There is evidence that increased fruit and vegetable consumption can improve human health. Epidemiological and clinical studies have established an inverse correlation between fruit and vegetable consumption, and the incidence of diseases such as some specific cancers, cardiovascular disease and obesity. Within plants, molecules known as phytochemicals are believed to contribute to the health protective and disease preventive properties of some fruits and vegetables.
Mangoes are tropical fruits that are widely consumed in both developed and developing countries and are a rich and diverse source of phytochemicals. The mango is one of the most consumed fruits in Asia, with annual production only exceeded by that of citrus, apples and grapes. Current studies have focussed on the biological significance of phytochemicals and extracts mainly found in temperate climate fruits such as plums and apples, with very few studies assessing the effects of phytochemical extracts from tropical fruits. There is also very little known about cultivar and within fruit differences regarding potential health benefits.
In the work described in this PhD thesis, flesh and peel extracts from three phylogenetically diverse mango (Mangifera indica L.) cultivars, Nam Doc Mai (NDM), Irwin (IW) and Kensington Pride (KP) were assessed for their bioactivity in disease models associated with breast cancer and obesity. Biological activities associated with mango fruit extracts and/or fractions were assessed in cell-based assays in both breast cancer and adipocyte cell lines. In these studies high throughput screening technologies were utilised to detect bioactive components in different mango varieties.
In human breast cancer MCF-7 cells, peel and flesh extracts from the Irwin, Nam Doc Mai and Kensington Pride cultivars were assessed for their anti-proliferative effects. We also assessed two signalling pathways implicated in cellular proliferation; extracellular signal-regulated kinase activity and increases in intracellular free Ca2+ ([Ca2+]I). Our results demonstrated that mango cultivar peel and flesh extracts did not significantly alter ERK phosphorylation compared to controls. The peel and flesh of some extracts were shown to reduce relative maximal peak [Ca2+]I post adenosine triphosphate (ATP) stimulation.

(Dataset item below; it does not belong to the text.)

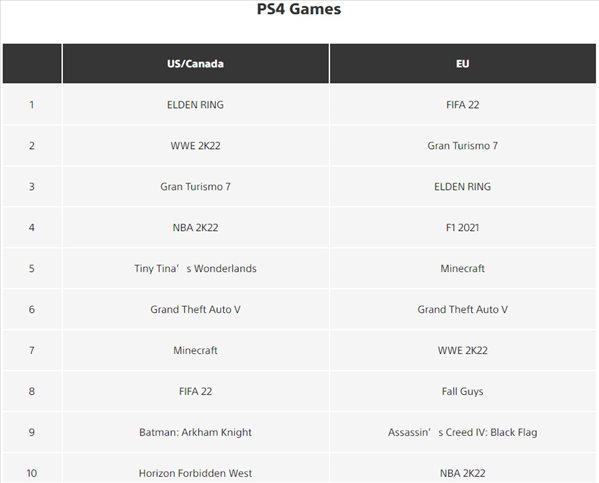Select NBA 2K22 in EU rank 10

[462, 473]
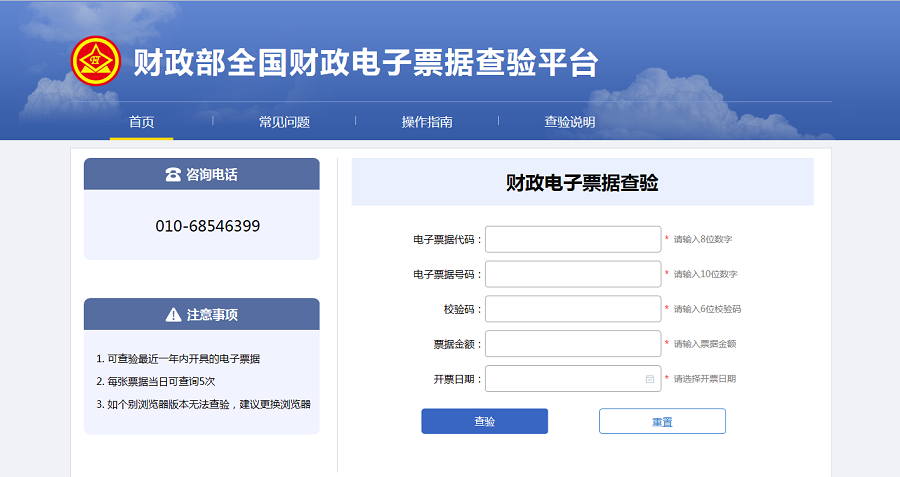Go to the 首页 tab
The image size is (900, 477).
pyautogui.click(x=141, y=122)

NDM peel extract had the greatest effect among the extracts. Additionally, [Ca2+]I recovery was prolonged by NDM and IW peel extracts. KP extracts however did not affect [Ca2+]I recovery post adenosine triphosphate stimulation.
Mango peel and flesh extracts were also assessed for their effects on the 3T3-L1 pre-adipocyte cell line, a model for adipogenesis. Mango flesh extracts from the three cultivars did not affect adipogenesis. Peel extracts however, from the Irwin and Nam Doc Mai cultivars inhibited adipogenesis, with most potent effects observed for the Nam Doc Mai peel extract. In contrast, Kensington Pride peel extract promoted adipogenesis. Inhibition of adipogenesis from the peel extracts was also associated with increases in the average nuclear area per cell. Similar effects were also observed when cells were treated with resveratrol, and suggest that Irwin and Nam Doc Mai extracts may act via pathways similar to resveratrol.
To further understand the differences between mango peel extract effects on adipogenesis, preparative HPLC fractions of methanol peel extracts from Irwin, Nam Doc Mai and Kensington Pride were studied. Peel extracts from the three cultivars were separated into four fractions and were evaluated for their effects on lipid accumulation, nuclei count and nuclear area in differentiating 3T3-L1 cells. From the three mango cultivars, the more polar peel fractions (1-3) inhibited lipid accumulation with greater potency than fraction 4. In the IW cultivar, the fraction containing the more lipophilic components (fraction 4) enhanced lipid accumulation, and in KP and NDM cultivars, fraction 4 promoted lipid accumulation greater than fractions 1-3. Mass spectrometry was used to evaluate the levels and types of compounds in all fractions. Within fraction 4, five long chain free fatty acids (palmitoleic, palmitic, linolenic, linoleic and oleic acid) as well as bis-fatty acid glycosides were detected. These compounds were not present in any other peel fractions. Free fatty acids have previously been reported to promote lipid accumulation during differentiation. In this study, lipophilic components appear to be responsible for the lipid accumulation promoting effects of some mango extracts and are the likely cause of the diversity of effects of peel extracts from different mango cultivars on lipid accumulation.
In summary, the results from this thesis demonstrate bioactive diversity across mango cultivars, as well as within parts of the fruit such as the peel and flesh. This work also highlights the unique phytochemical compositions between cultivars. These differences appear to greatly impact adipogenesis in 3T3-L1 cells, and chemopreventive activity in MCF-7 cells. Our work also demonstrates the applicability of high throughput techniques to nutritional bioactive research. Such an approach may accelerate our understanding of the nutritional benefits of tropical fruits such as mangoes, which have not been extensively studied.